Keep it to one page. A workable plan names five things: what artefacts get documented (data, code, decisions, provenance), in what format, where they live, who owns each, and when they are reviewed.
yaml
# documentation-plan.yml
artefacts:
readme: { format: markdown, location: repo root, owner: PI }
data_dictionary: { format: yaml, location: /docs, owner: curator }
decision_log: { format: markdown, location: /docs, owner: curator }
provenance: { format: PROV-O / prose, location: /docs, owner: curator }
review_cadence: monthly
done_definition: "a stranger can rerun the pipeline from the README alone"The "done definition" matters most: it converts a vague aspiration into a testable bar.
Is a documentation plan the same as a data management plan?
No, and conflating them causes gaps. A DMP is the funder-facing promise about storage, backup, sharing and preservation — often a fixed-format deliverable for the grant. A documentation plan is the internal, day-to-day agreement about what gets recorded and by whom. The DMP says "data will be deposited in a repository with a DOI"; the documentation plan ensures that when you deposit, the data is actually understandable. You generally need both, and the documentation plan is what makes the DMP's promises deliverable.
How do you avoid over-documenting?
Over-documentation is real and it has a cost: it slows the work and, worse, goes stale, becoming actively misleading. The discipline is to document the non-obvious. Do not narrate what the code already states; do record what the code cannot — why a threshold was set, which records were judged unreliable, what a column means in archival terms. Auto-generate everything you can (API docs from docstrings, schema from the database) and hand-write only the human judgement layer.

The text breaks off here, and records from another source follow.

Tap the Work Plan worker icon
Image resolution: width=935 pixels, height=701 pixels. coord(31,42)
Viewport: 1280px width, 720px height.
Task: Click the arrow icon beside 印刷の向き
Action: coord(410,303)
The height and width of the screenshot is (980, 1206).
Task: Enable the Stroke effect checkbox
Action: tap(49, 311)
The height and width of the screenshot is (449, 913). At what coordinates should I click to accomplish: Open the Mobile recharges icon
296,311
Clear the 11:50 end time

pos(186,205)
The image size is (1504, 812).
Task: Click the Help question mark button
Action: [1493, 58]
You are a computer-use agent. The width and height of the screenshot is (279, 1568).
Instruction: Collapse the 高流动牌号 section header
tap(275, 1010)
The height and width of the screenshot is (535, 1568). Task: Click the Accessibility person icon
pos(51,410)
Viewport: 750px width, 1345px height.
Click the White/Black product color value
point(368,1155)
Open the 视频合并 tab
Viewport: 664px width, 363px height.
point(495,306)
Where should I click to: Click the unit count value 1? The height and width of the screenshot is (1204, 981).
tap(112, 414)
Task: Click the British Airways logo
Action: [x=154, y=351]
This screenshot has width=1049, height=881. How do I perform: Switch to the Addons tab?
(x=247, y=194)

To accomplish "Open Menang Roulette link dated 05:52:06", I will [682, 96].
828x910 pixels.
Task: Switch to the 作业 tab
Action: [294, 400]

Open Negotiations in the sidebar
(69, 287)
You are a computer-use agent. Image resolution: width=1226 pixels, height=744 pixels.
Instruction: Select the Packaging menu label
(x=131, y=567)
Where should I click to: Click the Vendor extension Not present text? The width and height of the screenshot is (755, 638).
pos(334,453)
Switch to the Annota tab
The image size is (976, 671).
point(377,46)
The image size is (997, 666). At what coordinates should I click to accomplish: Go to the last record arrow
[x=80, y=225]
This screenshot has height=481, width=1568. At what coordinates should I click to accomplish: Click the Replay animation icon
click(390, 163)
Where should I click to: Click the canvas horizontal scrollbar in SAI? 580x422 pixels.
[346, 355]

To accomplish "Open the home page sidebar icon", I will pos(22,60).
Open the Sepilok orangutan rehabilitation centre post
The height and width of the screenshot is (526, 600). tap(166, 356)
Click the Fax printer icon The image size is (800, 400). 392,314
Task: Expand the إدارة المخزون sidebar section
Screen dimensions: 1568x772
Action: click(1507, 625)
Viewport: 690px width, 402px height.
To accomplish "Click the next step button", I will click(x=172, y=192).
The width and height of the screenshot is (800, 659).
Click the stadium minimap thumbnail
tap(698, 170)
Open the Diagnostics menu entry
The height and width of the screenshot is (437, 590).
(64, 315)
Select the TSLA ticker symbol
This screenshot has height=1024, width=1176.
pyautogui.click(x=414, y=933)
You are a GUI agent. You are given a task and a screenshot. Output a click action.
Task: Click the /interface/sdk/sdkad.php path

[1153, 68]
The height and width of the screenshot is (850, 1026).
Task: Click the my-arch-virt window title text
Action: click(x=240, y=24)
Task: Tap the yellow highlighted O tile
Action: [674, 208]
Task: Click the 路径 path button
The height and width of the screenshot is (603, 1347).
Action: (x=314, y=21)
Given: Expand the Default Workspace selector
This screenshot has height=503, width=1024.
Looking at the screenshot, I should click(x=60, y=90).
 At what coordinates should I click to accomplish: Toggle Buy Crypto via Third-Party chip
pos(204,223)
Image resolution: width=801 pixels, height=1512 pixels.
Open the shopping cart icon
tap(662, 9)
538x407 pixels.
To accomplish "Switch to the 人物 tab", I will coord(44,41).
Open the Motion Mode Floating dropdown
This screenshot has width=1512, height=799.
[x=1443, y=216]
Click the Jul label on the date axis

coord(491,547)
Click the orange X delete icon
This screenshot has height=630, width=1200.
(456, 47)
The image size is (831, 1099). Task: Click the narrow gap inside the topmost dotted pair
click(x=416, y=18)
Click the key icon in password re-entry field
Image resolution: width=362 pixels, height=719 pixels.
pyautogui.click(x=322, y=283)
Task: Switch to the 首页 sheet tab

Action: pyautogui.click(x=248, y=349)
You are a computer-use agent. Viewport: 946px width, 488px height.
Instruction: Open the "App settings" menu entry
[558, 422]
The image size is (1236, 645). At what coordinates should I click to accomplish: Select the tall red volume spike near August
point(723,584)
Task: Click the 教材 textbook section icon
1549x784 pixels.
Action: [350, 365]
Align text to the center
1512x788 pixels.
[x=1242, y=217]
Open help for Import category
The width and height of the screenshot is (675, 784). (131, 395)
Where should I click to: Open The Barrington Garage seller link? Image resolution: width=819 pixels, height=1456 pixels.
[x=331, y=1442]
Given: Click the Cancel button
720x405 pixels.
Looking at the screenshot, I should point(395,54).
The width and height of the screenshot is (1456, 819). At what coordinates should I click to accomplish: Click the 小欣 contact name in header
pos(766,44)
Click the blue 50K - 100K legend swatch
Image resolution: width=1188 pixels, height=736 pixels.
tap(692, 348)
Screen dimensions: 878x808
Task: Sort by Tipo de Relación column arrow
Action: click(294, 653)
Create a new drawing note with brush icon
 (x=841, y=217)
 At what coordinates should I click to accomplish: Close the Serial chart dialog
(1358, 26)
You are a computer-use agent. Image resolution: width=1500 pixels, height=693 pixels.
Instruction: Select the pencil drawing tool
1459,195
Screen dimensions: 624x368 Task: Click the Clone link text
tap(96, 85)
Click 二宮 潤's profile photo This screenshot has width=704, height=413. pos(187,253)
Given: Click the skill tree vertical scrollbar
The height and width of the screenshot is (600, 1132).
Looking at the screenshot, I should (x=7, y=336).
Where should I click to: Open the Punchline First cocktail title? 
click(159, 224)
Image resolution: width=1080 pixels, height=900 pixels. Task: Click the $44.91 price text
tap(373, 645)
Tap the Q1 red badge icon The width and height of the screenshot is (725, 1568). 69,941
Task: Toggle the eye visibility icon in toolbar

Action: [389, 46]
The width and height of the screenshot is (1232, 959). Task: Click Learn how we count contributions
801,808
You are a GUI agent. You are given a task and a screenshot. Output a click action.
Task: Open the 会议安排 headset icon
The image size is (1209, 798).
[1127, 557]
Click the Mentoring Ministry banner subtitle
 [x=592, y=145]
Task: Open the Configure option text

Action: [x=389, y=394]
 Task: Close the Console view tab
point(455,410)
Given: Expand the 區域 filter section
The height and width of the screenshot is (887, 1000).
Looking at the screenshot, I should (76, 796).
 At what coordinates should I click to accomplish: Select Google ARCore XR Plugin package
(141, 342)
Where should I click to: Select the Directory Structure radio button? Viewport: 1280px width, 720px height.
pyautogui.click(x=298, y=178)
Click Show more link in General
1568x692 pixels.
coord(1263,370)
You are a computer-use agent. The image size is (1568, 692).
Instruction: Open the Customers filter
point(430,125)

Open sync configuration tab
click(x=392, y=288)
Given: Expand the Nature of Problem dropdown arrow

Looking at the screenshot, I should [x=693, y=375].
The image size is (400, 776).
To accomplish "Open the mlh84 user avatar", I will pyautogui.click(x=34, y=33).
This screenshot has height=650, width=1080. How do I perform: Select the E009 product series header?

Who owns it, and how do you keep it alive?
Assign documentation to a named person as a CRediT Data Curation role with real time budgeted, not "the team" — shared ownership means none. Keep it in version control next to the data so it travels with the work and shows up in code review. Review it at a set cadence; documentation that is never reviewed is documentation nobody trusts.
Key Takeaways
- Plan documentation at kick-off — captured-as-you-go costs a fraction of reconstructed-after-the-fact.
- The deciding signal is reuse intent: funded, collaborative or long-lived work needs a plan; throwaway experiments do not.
- A one-page plan names artefacts, formats, locations, owners and a testable "done definition".
- A documentation plan is not a DMP — you usually need both, and the plan makes the DMP deliverable.
- Document the non-obvious (decisions, rationale, archival meaning); auto-generate the rest.
- Give documentation a single named owner with budgeted time, and review it on a cadence.
Frequently Asked Questions
When is the right moment to plan documentation?
At project kick-off, before any data is created. The cheapest documentation is captured as work happens; reconstructing it months later costs several times more and is often impossible because the decision-makers have moved on.
Is it ever right NOT to write a documentation plan?
For a genuinely throwaway one-week experiment with no reuse intent, a single README is enough. Anything funded, collaborative or intended to outlive a single person warrants a real plan.
How much documentation is too much?
When writing it slows the work more than it de-risks it. The test is reuse: document anything a future stranger would need to rerun or reinterpret your results, and skip narration that the code or data already makes obvious.
What is the difference between a DMP and a documentation plan?
A data management plan is the funder-facing promise about storage, sharing and preservation. A documentation plan is the internal working agreement about what gets recorded, by whom and where, day to day. You usually need both.
Who should own the documentation plan?
A named person, not 'the team'. Shared ownership of documentation reliably means no ownership. Assign it as a CRediT Data Curation role with explicit time allocated.
What is the cheapest documentation that still works?
A README plus a decision log committed alongside the data. Together they answer 'what is this?' and 'why did we do it this way?' — the two questions future users ask most.